- _TASK TO COMPLETE_
Copy the following lines word for word, leaving out the pictures.

- _EXTRACTED INFORMATION_
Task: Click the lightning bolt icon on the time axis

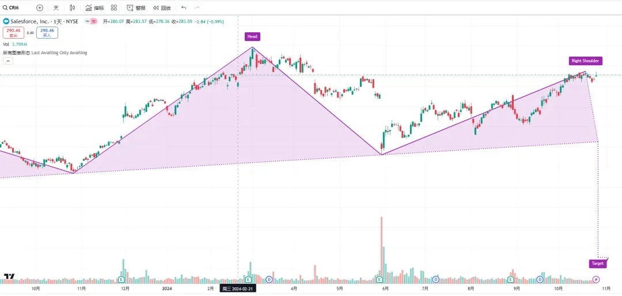Action: coord(596,280)
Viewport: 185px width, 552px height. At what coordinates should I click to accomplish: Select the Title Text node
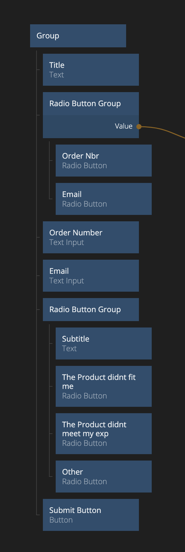91,70
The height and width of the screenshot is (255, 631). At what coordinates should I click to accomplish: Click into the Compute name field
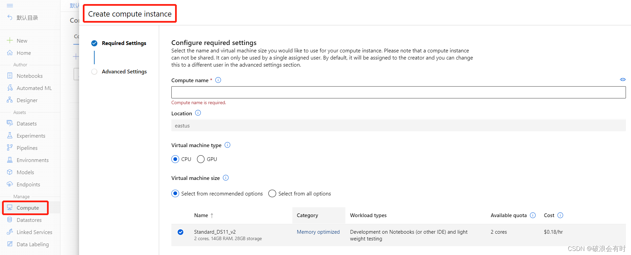pos(398,92)
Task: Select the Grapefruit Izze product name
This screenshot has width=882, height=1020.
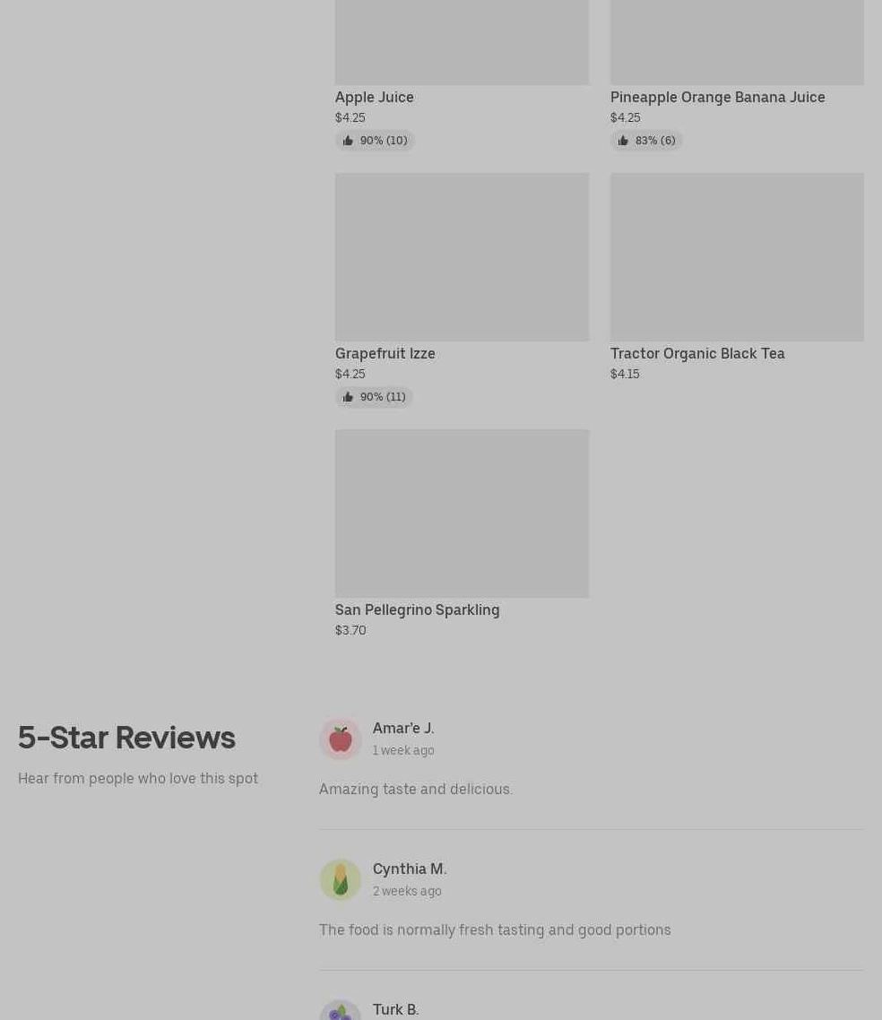Action: (385, 353)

- _ANSWER FOR THE TASK_
Task: Click the lightning bolt icon on the time axis

Action: coord(596,280)
Viewport: 185px width, 552px height. At what coordinates should I click to accomplish: Select the Title Text node
91,70
The height and width of the screenshot is (255, 631). At what coordinates should I click to accomplish: Click into the Compute name field
pos(398,92)
Task: Select the Grapefruit Izze product name
This screenshot has width=882, height=1020.
Action: (385, 353)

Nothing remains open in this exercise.